Transcribe the passage on application modernization word for word, beginning at the words "These techniques enable" and stopping after "with minimal toil.".

Provided passage:

= = = = = = =

Modernisation versus new build
Modernisation candidates most often have a complex legacy and architecture to consider, compared to many new builds. Many years of development efforts and complex integrations need to be understood and addressed as part of the modernisation effort.
By definition a modernisation development project doesn’t start from a blank piece of paper, but rather carries a significant effort of reverse engineering to understand what is already there and how it can be improved.
Cloud platforms host a number of transformative technologies which can be applied to modernise applications. What follows is a description of some of the most common tools and approaches, together with links to further reading on each topic.
Cloud native architecture
Cloud native technologies empower organisations to build and run scalable applications in modern, dynamic IT environments such as public, private, and hybrid clouds. Containers, service meshes, microservices, immutable infrastructure, and declarative APIs exemplify this approach.
These techniques enable loosely coupled systems that are resilient, manageable, and observable. Combined with robust automation, they allow engineers to make high-impact changes frequently and predictably with minimal toil.
Typically, cloud native applications are architected as a set of microservices that run in containers, orchestrated in Kubernetes and managed and deployed using DevOps automation workflows.
Microservices and API’s
A microservices architecture, also simply known as “microservices”, is an approach to building an application as a series of independently deployable services that are decentralised and autonomously developed. These services have their own business logic and database with a specific goal. Microservices are loosely coupled, independently deployable, and easily maintainable. While a monolithic application is built as a single, indivisible unit, microservices break that unit down into a collection of independent units that contribute to the larger whole.
Microservices decouple major business, domain-specific concerns into separate, independent code bases. Microservices don’t reduce complexity, but they make any complexity visible and more manageable by separating tasks into smaller processes. In the context of application modernisation, this approach allows product teams to replace “homegrown” functions with off-the-shelf cloud-native functions, building on the innovative capabilities of the cloud to deliver applications which are scalable, efficient, and cost-effective.

= = = = = = =

Items:
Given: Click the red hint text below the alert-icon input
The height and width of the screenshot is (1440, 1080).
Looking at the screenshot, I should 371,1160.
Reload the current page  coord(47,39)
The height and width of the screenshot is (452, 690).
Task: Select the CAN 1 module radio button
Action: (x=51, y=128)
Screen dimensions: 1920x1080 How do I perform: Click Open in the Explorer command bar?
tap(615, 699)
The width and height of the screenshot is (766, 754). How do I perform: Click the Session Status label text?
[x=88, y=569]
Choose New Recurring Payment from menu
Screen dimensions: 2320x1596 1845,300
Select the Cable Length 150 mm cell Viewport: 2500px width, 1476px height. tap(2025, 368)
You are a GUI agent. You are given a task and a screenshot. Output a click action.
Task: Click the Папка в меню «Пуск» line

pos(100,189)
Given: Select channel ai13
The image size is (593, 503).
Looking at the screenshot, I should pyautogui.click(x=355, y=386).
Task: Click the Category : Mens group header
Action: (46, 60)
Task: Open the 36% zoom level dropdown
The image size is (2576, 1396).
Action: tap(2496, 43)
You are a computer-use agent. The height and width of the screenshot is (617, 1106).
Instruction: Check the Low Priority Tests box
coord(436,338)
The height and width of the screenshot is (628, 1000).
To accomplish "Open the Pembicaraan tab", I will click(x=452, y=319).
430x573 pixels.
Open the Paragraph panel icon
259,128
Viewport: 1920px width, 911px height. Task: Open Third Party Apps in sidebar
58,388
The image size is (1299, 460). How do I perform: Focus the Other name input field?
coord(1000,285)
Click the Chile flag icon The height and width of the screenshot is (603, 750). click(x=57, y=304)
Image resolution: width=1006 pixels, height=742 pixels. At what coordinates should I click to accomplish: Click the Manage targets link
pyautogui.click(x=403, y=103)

= = = = = = =

The completed task:
These techniques enable loosely coupled systems that are resilient, manageable, and observable. Combined with robust automation, they allow engineers to make high-impact changes frequently and predictably with minimal toil.